Now let’s consider the novel’s relationship with the real world.
The Camp of the Saints was written before there were yet major concerns about the number of Muslims entering Europe. Indeed Islam and Muslims are hardly mentioned in the novel. Note that the “invaders” are the poor millions of India, not refugees or economic migrants from Syria and North Africa. The nightmare that sends Raspail off on his rant is the nightmare of “overpopulation” in poor countries and falling fertility in Western countries – or to put it even more crudely, the fact that “the white race” is becoming even more of a minority in the world. When the novel was written, there was much alarmism about “overpopulation”, instanced in Paul Ehlich’s bestselling diatribe The Population Bomb (published in 1968). The nostrum usually proposed was to limit the fertility of poorer nations so that they would match the decreasing fertility of Western nations. In such propaganda, there was always an undercurrent of implicit racism. Raspail has simply taken what was an acceptable theory among those who saw themselves as progressives and liberals forty years ago, and given it a more explicit and French spin.
But for some people at least, the novel’s vision has easily been adapted to the present situation. When has there ever been such intensive debate about non-European immigrants into Europe as there is now? The Camp of the Saints is a favourite with the followers of Marine Le Pen and populists in other parts of Europe. It was also apparently a favourite of Steve Bannon (formerly senior advisor to Donald Trump) as he stressed over illegal Mexican immigrants. Ignoring the fact that Raspail is never concerned with Islam, the European populists now call this a “prophetic” novel.

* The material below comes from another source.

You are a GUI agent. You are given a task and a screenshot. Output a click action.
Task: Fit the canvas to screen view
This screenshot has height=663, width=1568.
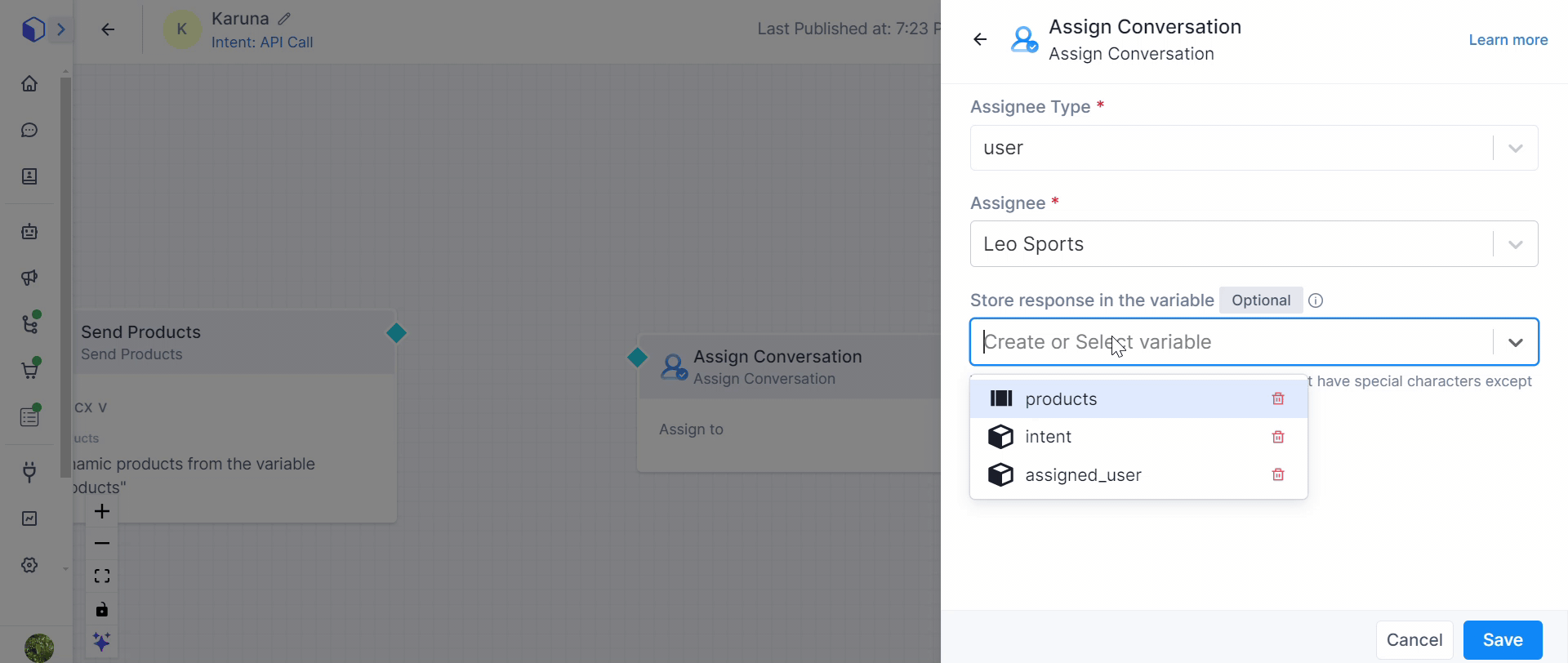(102, 576)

Let me pause a little before my, or your, bile about this novel runs over. I will state where I stand on some of these issues. I love inherited European culture, Western democracy and the rule of law. But if a continent gradually depopulates itself with low birth rates, then it is only logical that people from countries with higher birth rates will come and settle there. And good luck to them. To put it another way, if white Europeans are really concerned about being overrun, they should (a.) find ways of getting on with, and accommodating, other cultures and peoples; and (b.) have more children… or stop complaining about other people having more children than they do. There is more to Europe’s current immigrant crisis than this, of course, and among those who would welcome all immigrants or refugees with open arms, there is often a naïvete about how well different cultures can relate to one another (Sharia law, anyone?) and an assumption that all newcomers will be only too willing to assimilate into a secular, democratic system. All indicators are that European society’s main culture will be changed profoundly and that some secular norms will be under severe stress. It is not racist to point this out.
One little slap before I sign off. Raspail’s novel has been denounced as an extremist presentation of an unlikely scenario. Probably it is. But then many dystopian novels can come under the same charge, even ones that are highly acclaimed. After all, is Raspail’s vision of non-Europeans swamping Europe any more extreme, and unlikely, than Margaret Atwood’s vision of a fundamentalist Christian dictatorship in The Handmaid’s Tale? The fact is, with novels such as these, critics tends to like or dislike them according to how well they respond to their ideology.

1 comment:

  1. It's refreshing to read a balanced, unemotional review of such a book in an age when most people would simply condemn it. I also think you make a great point about critics favouring dystopian novels that present a 'message' they agree with. The Handmaid's Tale is a good example... many people say it is quite plausible, and it is. It's already happening in countries like Saudi Arabia! But I suppose it's only considered dystopian if the scenario is affecting Westerners.